Ко вторым воротам дошла едва ли треть приезжих. Постовые здесь никого не досматривали, просто стояли, молча, разглядывая приближающихся к святыне. Трое из них носили малиновых мундиры[2].

Молодой паломник ощутил на себе цепкие, требовательные взгляды словно бы просеивающие его через гигантское сито человеческого песка. Вычленяющие из общей массы. Оценивающие, взвешивающие. Собаки при овечьем стаде выполняли свою роль. Их привлекла необычная для коренастых, оплывающих жиром или напротив астенически костлявых селян конституция парня. Тонкая талия, широкие плечи, крепкое здоровое тело, сила мускулов которого не могла быть скрыта даже простенькой одежкой пилигрима.

Опасным его не посчитали и спустя два шага цепкость во взглядах сменилась превосходством.
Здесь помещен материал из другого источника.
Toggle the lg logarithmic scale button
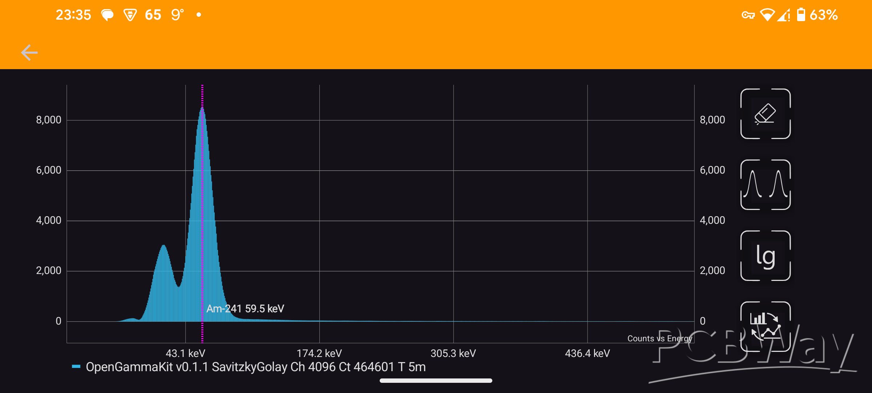 765,255
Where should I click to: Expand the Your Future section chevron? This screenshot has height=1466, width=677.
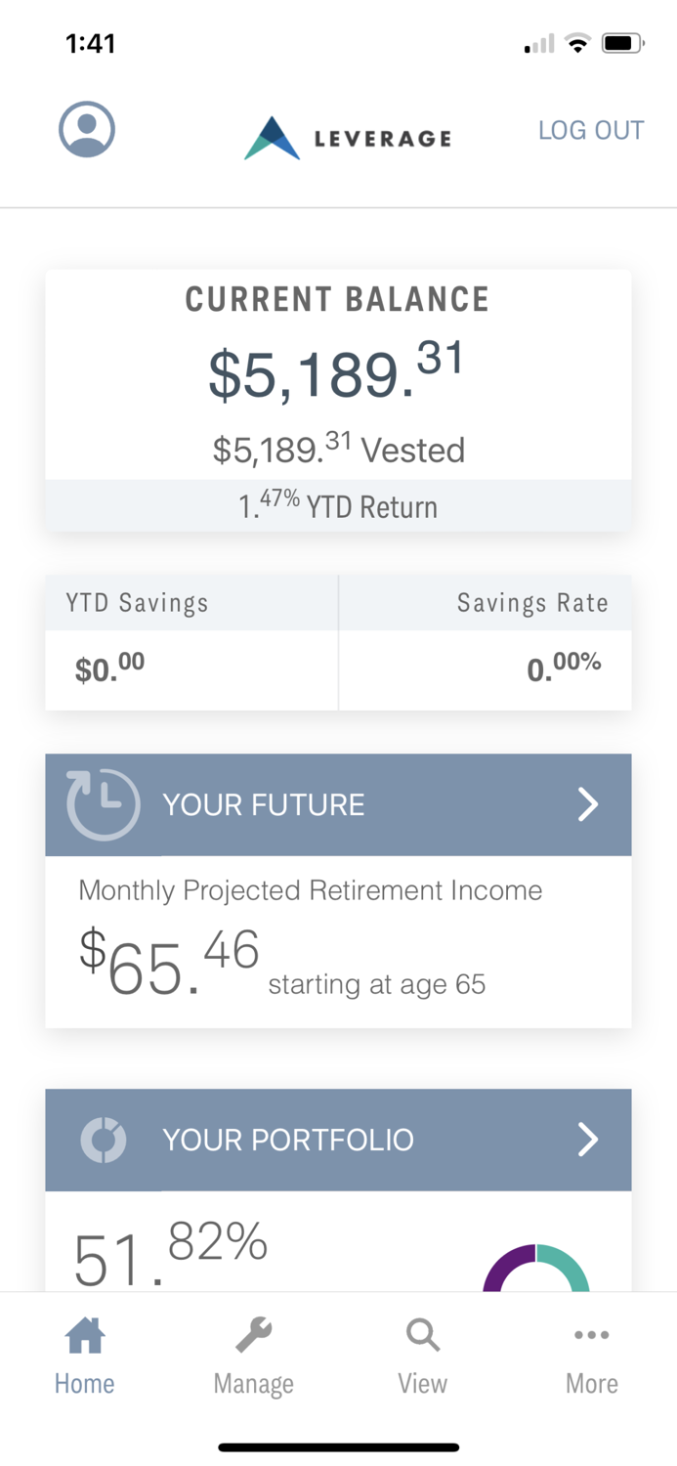click(588, 803)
Ощущение угрозы и вовсе пропало — малиновые принялись изучать других пришельцев. Дома здесь вытягивались вверх на целый этаж, венчаясь розетками и подпираясь красивыми портиками храмовой архитектуры. Двери лавок буквально светились магическим сиянием, привлекая глаз. На окнах висели приносящие удачу фигурки Демиургов, своим нарядным видом привлекающие в основном детей. Тут жили очень обеспеченные люди и, несмотря на формальную предпраздничную открытость города, ходить по району просто так было бы нежелательно.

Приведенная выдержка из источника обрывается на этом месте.